(Problem):
Report each line of the data that includes the word "button".

[Stored items]
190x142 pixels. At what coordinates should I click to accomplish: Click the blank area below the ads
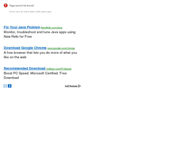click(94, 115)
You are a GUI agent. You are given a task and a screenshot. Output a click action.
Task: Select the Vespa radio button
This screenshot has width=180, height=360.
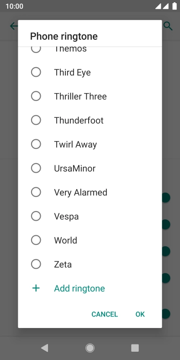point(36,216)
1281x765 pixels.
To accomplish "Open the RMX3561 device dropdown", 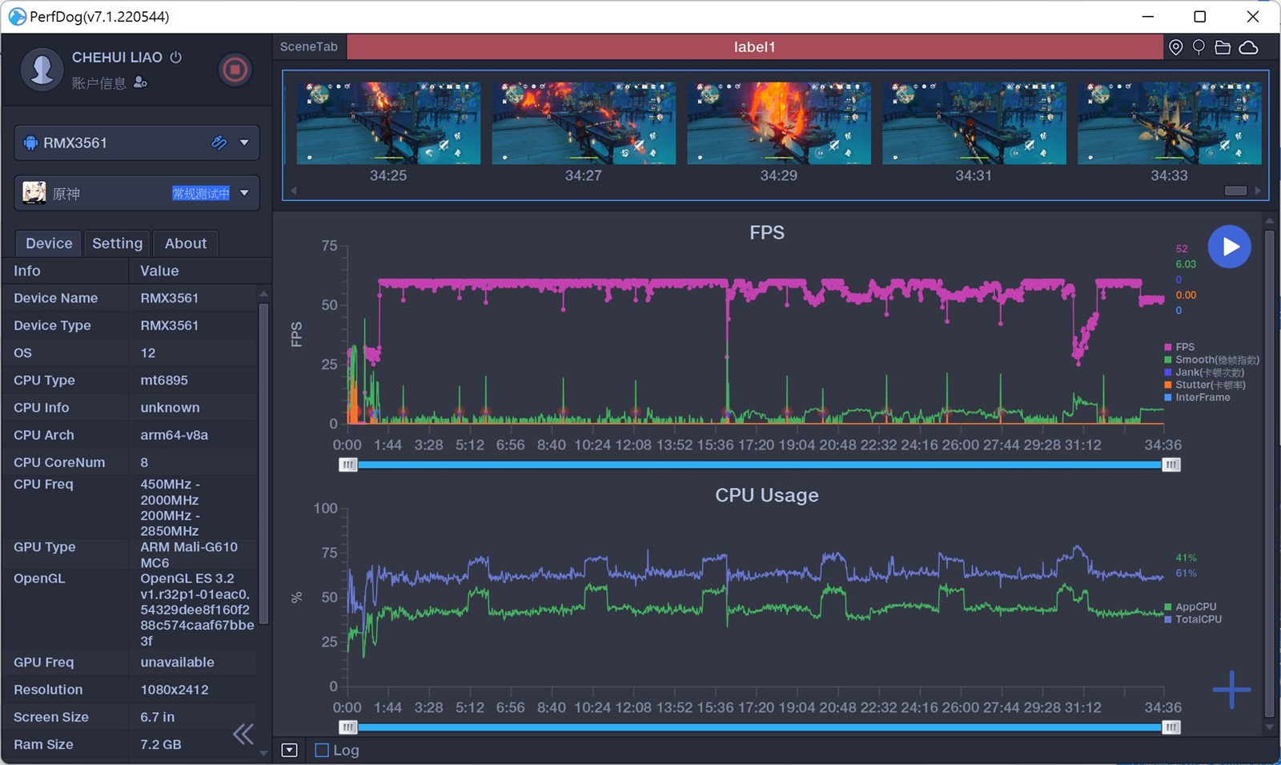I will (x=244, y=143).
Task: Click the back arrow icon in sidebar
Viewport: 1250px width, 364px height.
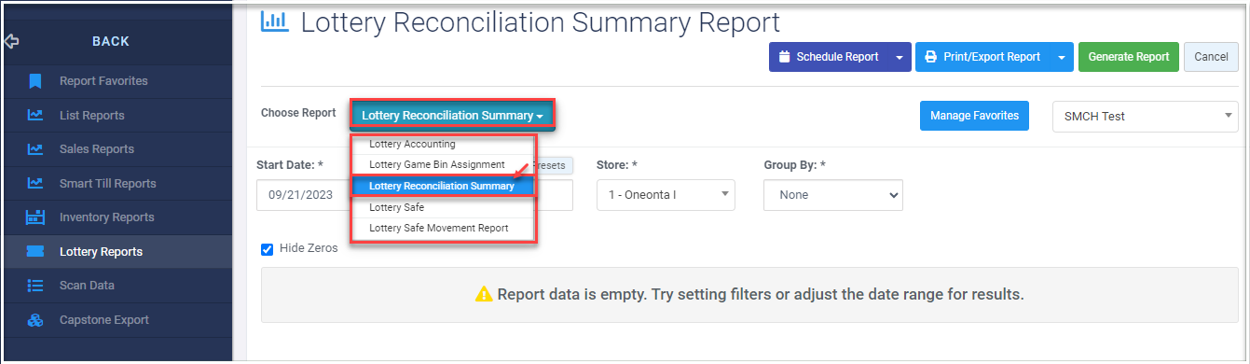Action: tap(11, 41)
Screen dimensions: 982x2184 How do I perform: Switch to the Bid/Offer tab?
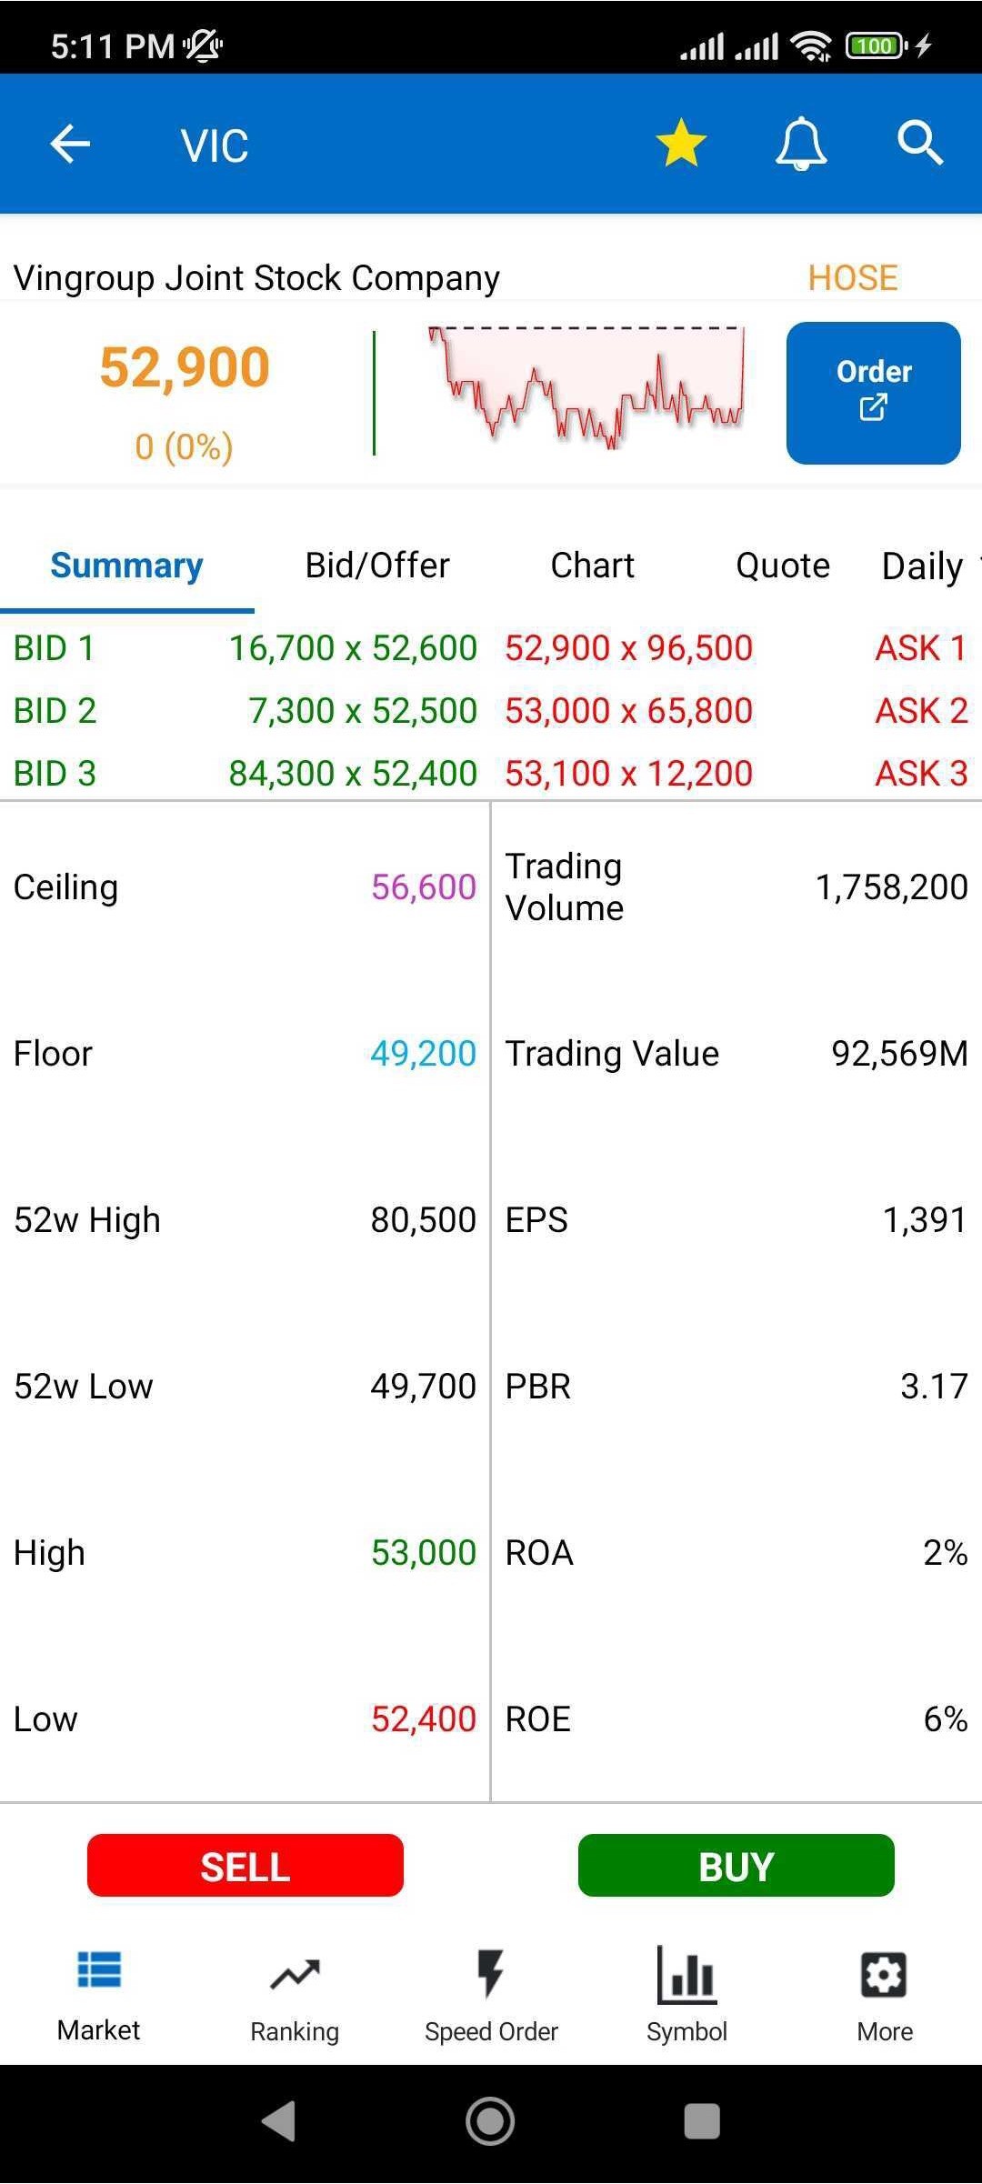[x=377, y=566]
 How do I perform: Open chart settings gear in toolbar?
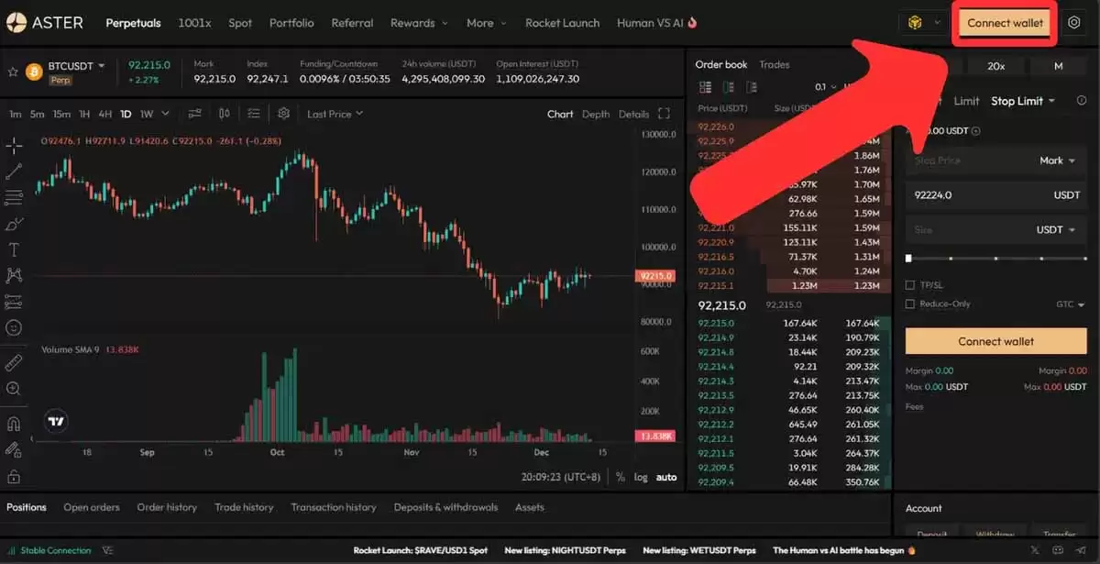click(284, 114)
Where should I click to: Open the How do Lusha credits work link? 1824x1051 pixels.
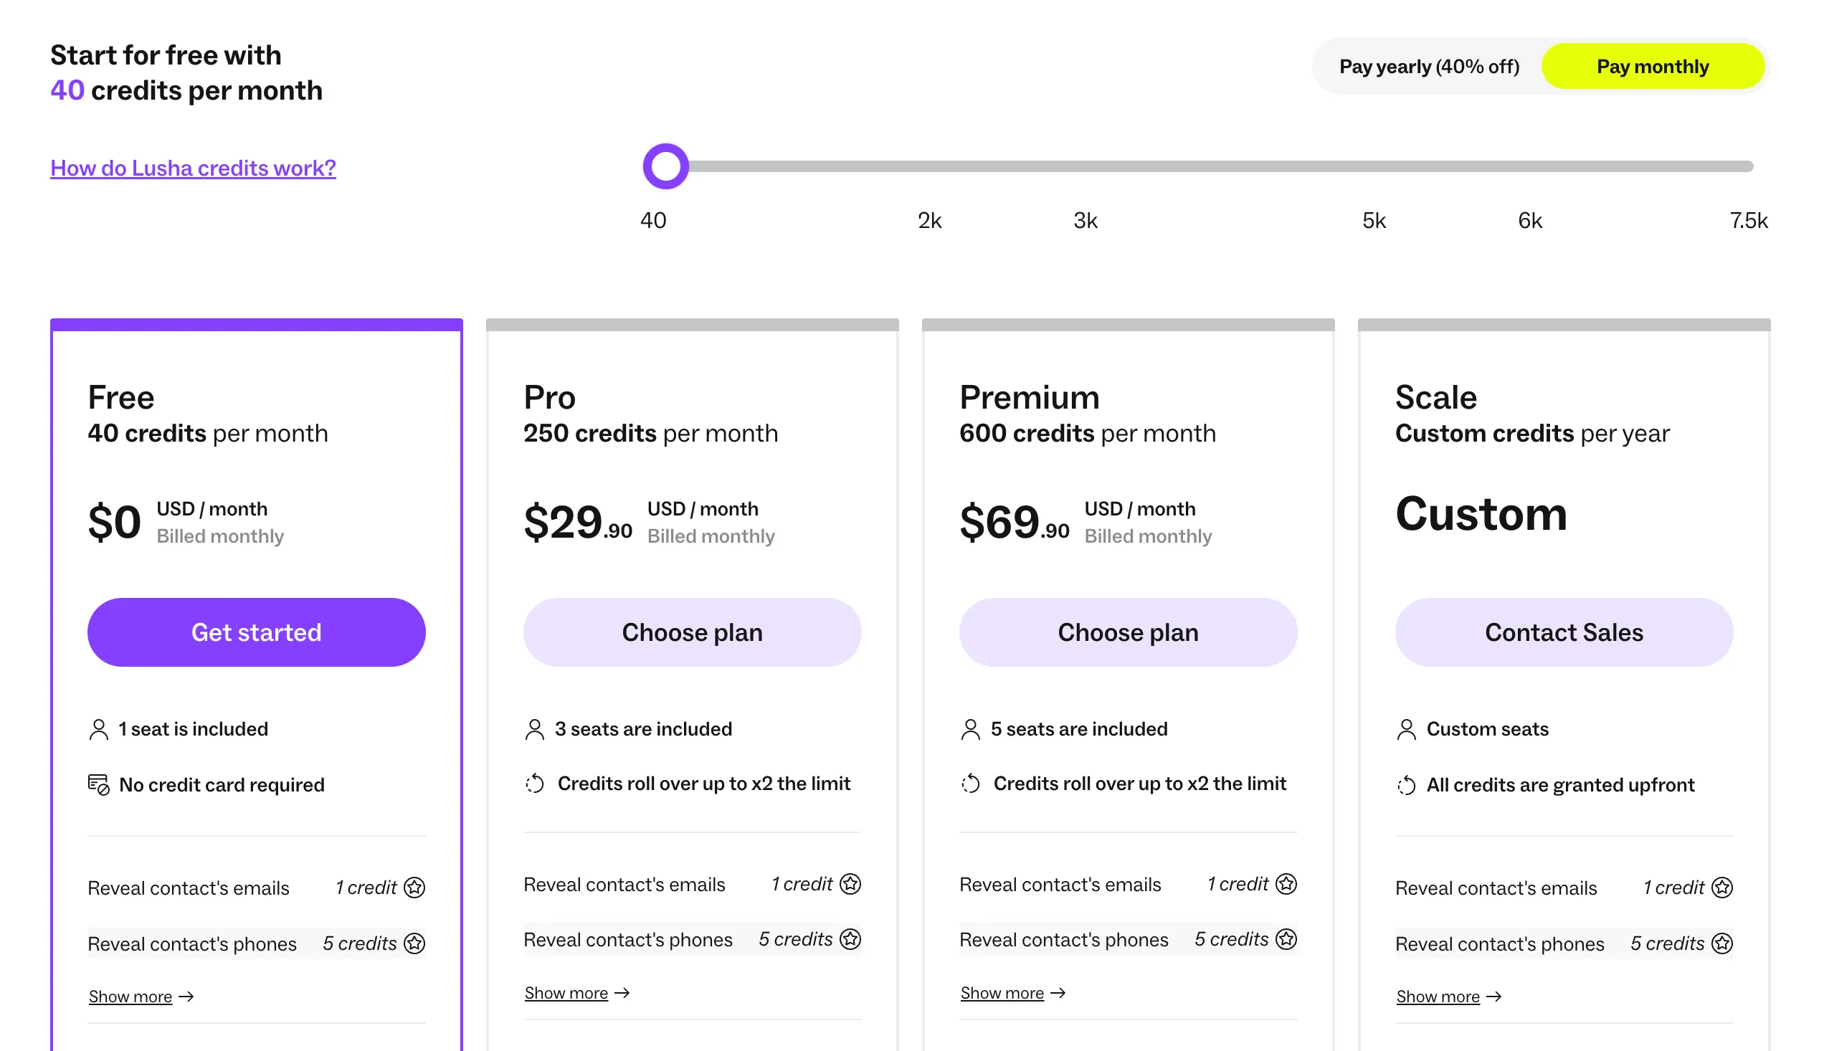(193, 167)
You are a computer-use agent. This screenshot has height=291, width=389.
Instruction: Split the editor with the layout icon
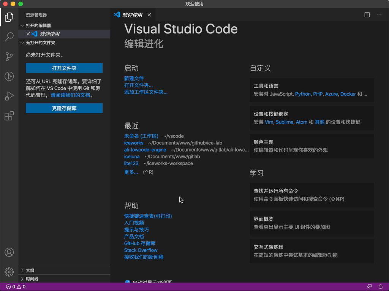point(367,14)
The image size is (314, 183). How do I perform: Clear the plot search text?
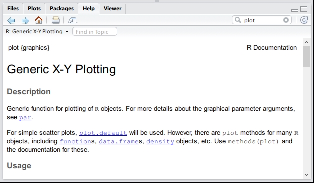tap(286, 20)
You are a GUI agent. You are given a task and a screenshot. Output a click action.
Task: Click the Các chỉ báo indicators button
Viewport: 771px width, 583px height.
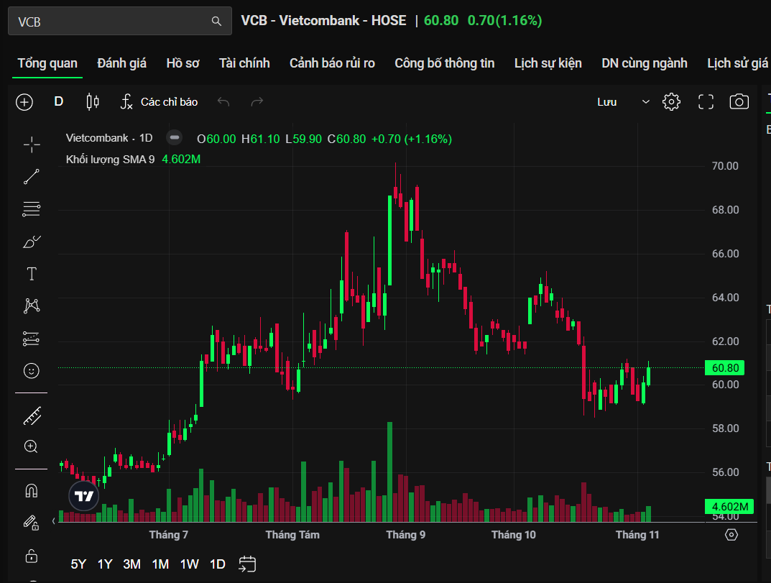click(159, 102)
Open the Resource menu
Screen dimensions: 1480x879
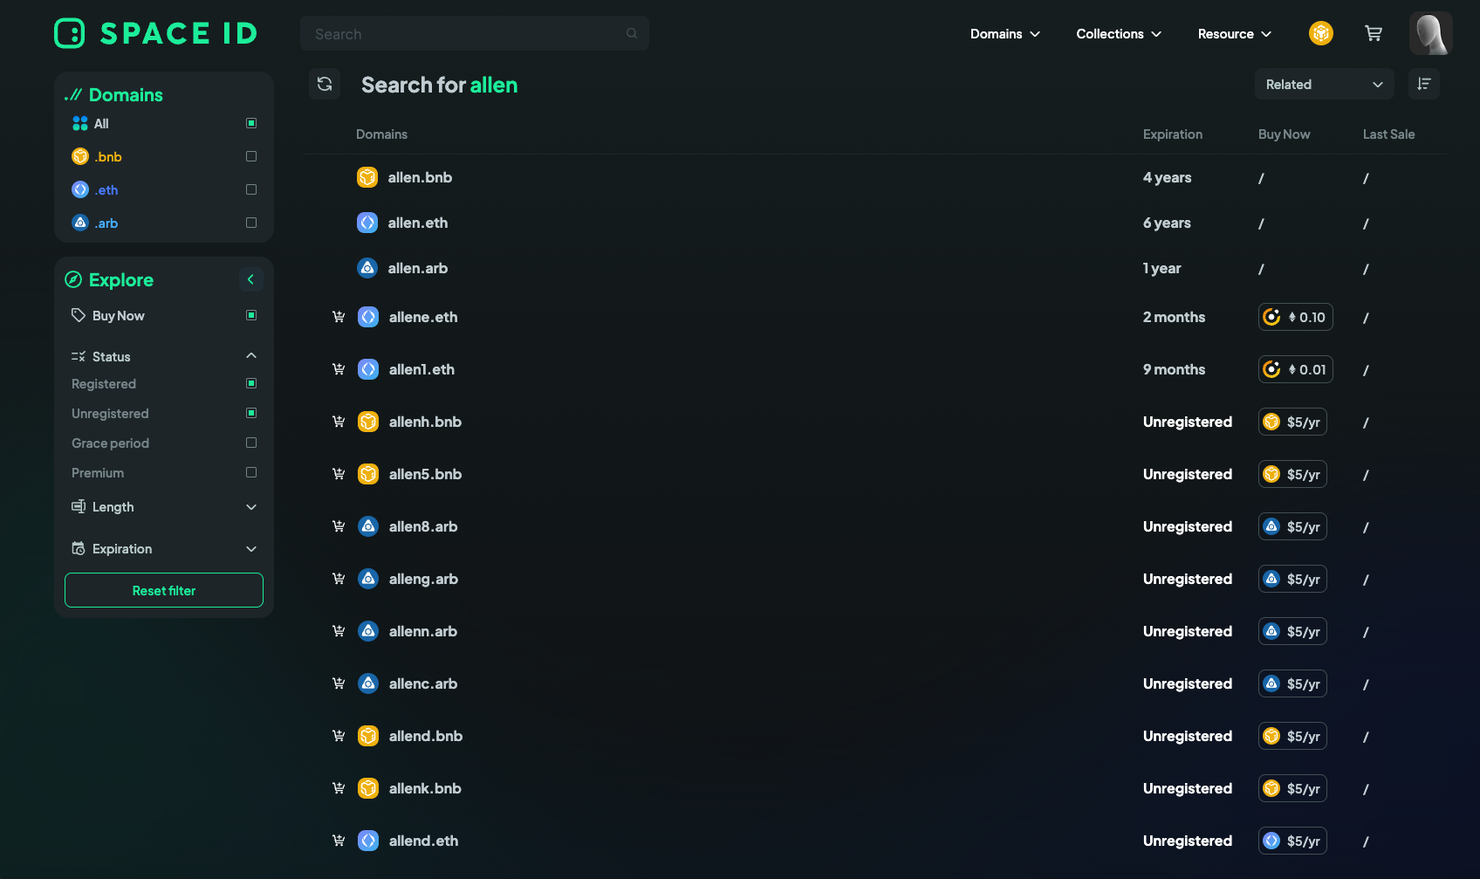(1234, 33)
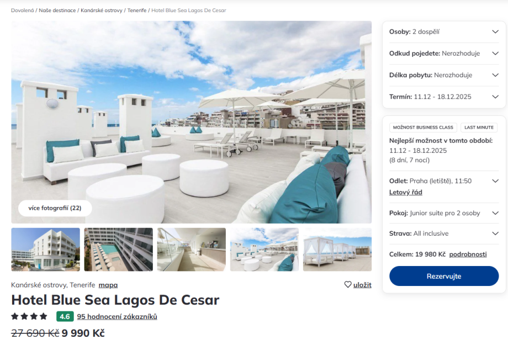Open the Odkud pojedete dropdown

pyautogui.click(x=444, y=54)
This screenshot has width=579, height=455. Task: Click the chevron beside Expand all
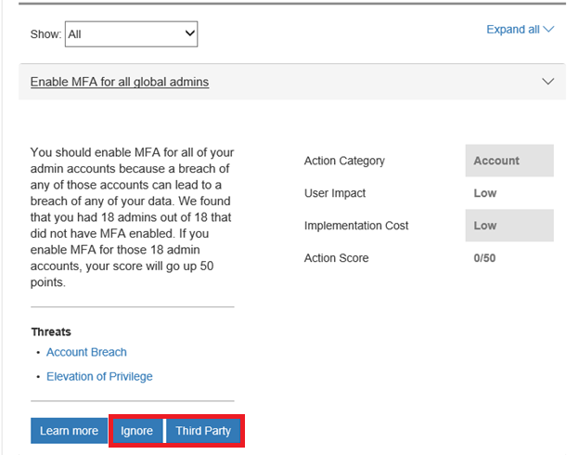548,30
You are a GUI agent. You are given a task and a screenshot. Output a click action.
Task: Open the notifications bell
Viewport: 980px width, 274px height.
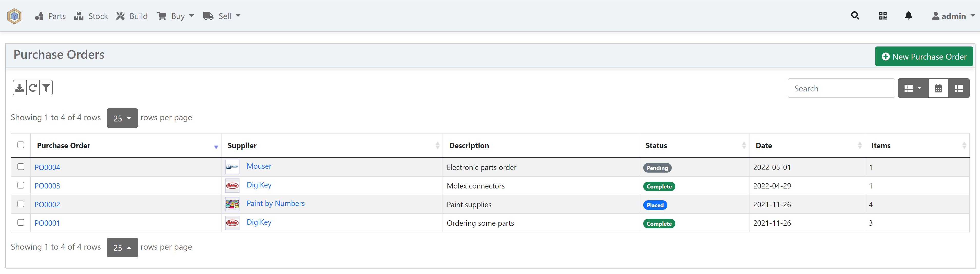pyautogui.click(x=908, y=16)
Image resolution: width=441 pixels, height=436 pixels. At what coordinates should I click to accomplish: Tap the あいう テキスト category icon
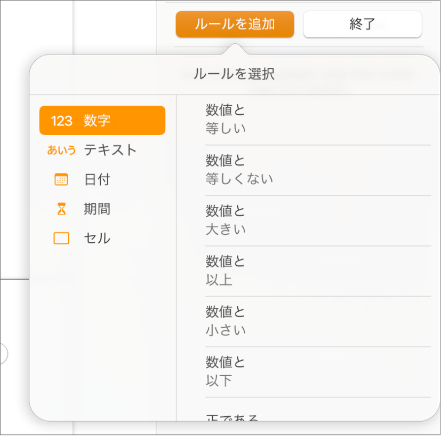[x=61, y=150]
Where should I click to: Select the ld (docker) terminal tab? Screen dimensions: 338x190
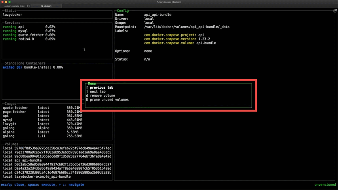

(Written response):
Task: Select the Vespa radio button
Task: Click the Các chỉ báo indicators button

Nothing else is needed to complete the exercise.